1.安徽医科大学第一附属医院检验科,安徽合肥 230022;2.江苏大学附属医院检验科,江苏镇江 212001

近年来,随着广谱抗生素的广泛使用,多重耐药鲍曼不动杆菌(MDRAB)分离率呈逐年上升趋势[1],而其耐药性的形成与碳青霉烯酶的产生和外排泵过表达关系密切[2-3]。碳青霉烯酶中苯唑西林酶是鲍曼不动杆菌的主要碳青霉烯酶,特别是OXA-23在其中发挥主导作用[4-5]。B类金属酶在各地区的检出率存在明显的差异[6-7],主要包括blaIMP、blaVIM、blaNDM等基因型。外排泵中的耐药结节细胞分化超家族(RND)[8]与MDRAB形成关系密切,AdeABC、AdeIJK和AdeFGH是其主要类型,其中任何一个外排泵的过度表达都会降低鲍曼不动杆菌对抗菌药物的敏感性[9]。本研究主要检测收集的鲍曼不动杆菌碳青霉烯酶和RND外排基因的携带情况,再应用实时荧光定量PCR(qPCR)测RND外排泵阳性菌株的adeB、adeJ和adeG表达水平,为及早识别耐药菌以及加强耐药菌的监测提供理论依据。

1 材料与方法

1.1实验菌株 所用菌株分离自江苏大学附属医院2016年7月至2018年6月微生物室保存的非重复性鲍曼不动杆菌101株,其中MDRAB71株,非多重耐药鲍曼不动杆菌(NMDRAB) 30株。参考菌株鲍曼不动杆菌ATCC19606购于国家卫生健康委员会临床检验中心。

1.2主要仪器 Real-Time PCR仪、普通PCR扩增仪和凝胶电泳成像分析系统均购自美国Bio-Rad公司;水平电泳套件购自上海天能生物公司;NanoDrop1000分析仪为美国Termo公司产品;恒温水浴锅购自嘉兴俊思电子有限公司;气浴恒温振荡器购自江苏科技仪器有限公司。

1.3主要试剂 血琼脂平购自郑州安图生物公司;小量质粒提取试剂盒,胶回收试剂盒购自上海捷瑞生物有限公司;2×qPCR SYBR Green Mix、2×PCR Master Mix、QRT SuperMix for qPCR购自南京Vazyme公司;细菌总RNA快速抽提试剂盒购自上海生工生物公司;DNA Marker购自大连宝生物公司;PCR引物由无锡天霖生物科技有限公司合成;琼脂糖粉末购自西班牙Biowest公司。

1.4方法

1.4.1细菌DNA模板的制备 采用煮沸裂解法制备细菌总DNA,操作步骤为血平板复苏-80 ℃保存的菌株,置CO2恒温培养箱过夜培养,次日用无菌接种环挑取3~5个菌落接种于300 μL灭菌蒸馏水中并振荡混匀,100 ℃煮沸10 min裂解细菌, 12 000 r/min离心10 min后收集上清液即为DNA模板。

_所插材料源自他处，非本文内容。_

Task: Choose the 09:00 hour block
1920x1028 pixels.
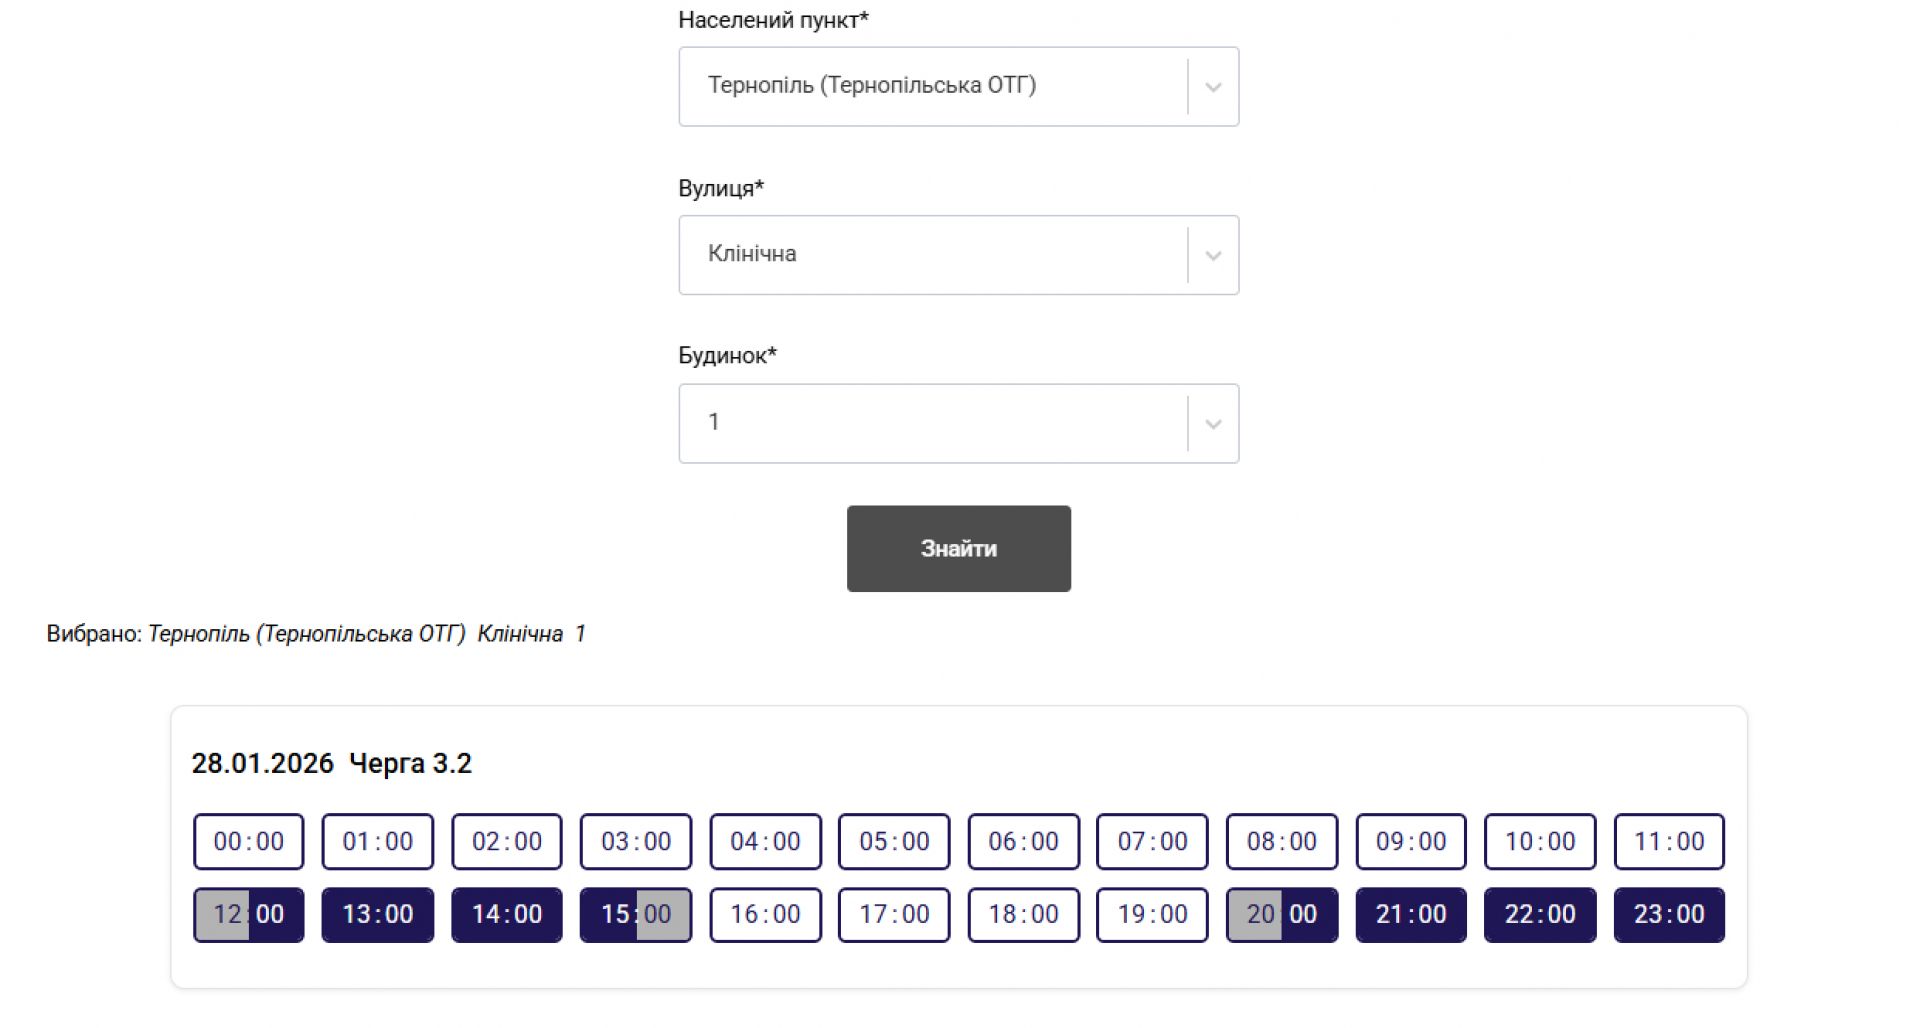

1.4.2碳青霉烯酶基因的检测 参照文献[6,10]合成检测引物,具体序列见表1。PCR反应体系为25 μL,包括预混液 12.5 μL,上、下游引物各0.5 μL,DNA模板2 μL,ddH2O 9.5 μL。PCR反应程序为94 ℃ 4 min,94 ℃ 30 s,51~56 ℃退火30 s,具体退火温度见表1,72 ℃延伸1 min,35个循环,72 ℃ 10 min。1.2%琼脂糖凝胶电泳检测PCR产物。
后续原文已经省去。